On Tuesday, the United States Supreme Court ruled 6-3 that a Nebraska police officer violated the Fourth Amendment in the case of Rodriguez v. United States, when he made a driver wait an extra eight minutes during a traffic stop while a drug dog sniffed the outside of his car. 

We hold that a police stop exceeding the time needed to handle the matter for which the stop was made violates the Constitution’s shield against unreasonable seizures,” wrote Justice Ruth Bader Ginsburg, on behalf of the Court.

The ruling states that without reasonable suspicion, “police extension of a traffic stop in order to conduct a dog sniff” violates the Fourth Amendment.

The incident surrounding the case occurred in 2012 when Dennys Rodriguez was pulled over for driving on the shoulder of a Nebraska highway by Officer Struble and issued a warning. The traffic stop was then prolonged when Struble asked to let a drug dog sniff around the car. Rodriguez refused, and Struble called for back up.

The Hill reported that while the entire traffic stop lasted less than 30 minutes, the dog did detect drugs in Rodriguez’ vehicle, and he was indicted for possessing methamphetamine.

According to the Supreme Court’s ruling, an officer’s mission during a traffic stop should include deciding whether or not to issue a traffic ticket, checking the driver’s license, determining whether there are outstanding warrants against the driver, and inspecting the automobile’s registration and proof of insurance, and because it does not have the same “close connection to roadway safety as the ordinary inquiries,” letting a drug dog sniff the vehicle “is not fairly characterized as part of the officer’s traffic mission.”

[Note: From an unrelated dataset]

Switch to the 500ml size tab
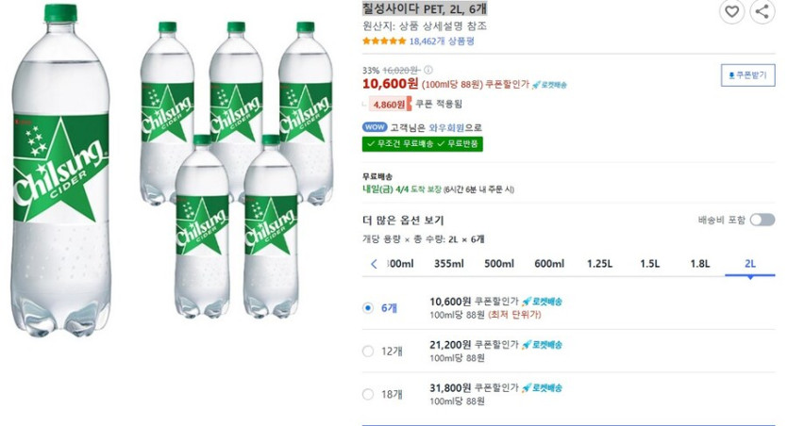788x426 pixels. pos(498,264)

Justice Clarence Thomas was one of the three who disagreed with the ruling, and in his dissenting opinion, he said that the ruling takes a view on the Fourth Amendment that “makes little sense,” because it states that Struble “committed a constitutional violation” when he “made Rodriguez wait for seven or eight extra minutes until a dog arrived.”

Had Officer Struble arrested, handcuffed, and taken Rodriguez to the police station for his traffic violation, he would have complied with the Fourth Amendment,” Thomas wrote.

Reason.com noted that Justice Sonia Sotomayor “previewed the Court’s skepticism towards the police officer’s approach” during an oral argument in the case in Jan. 2015.

We can’t keep bending the Fourth Amendment to the resources of law enforcement,” Sotomayor said. “Particularly when this stop is not incidental to the purpose of the stop. It’s purely to help the police get more criminals, yes. But then the Fourth Amendment becomes a useless piece of paper.”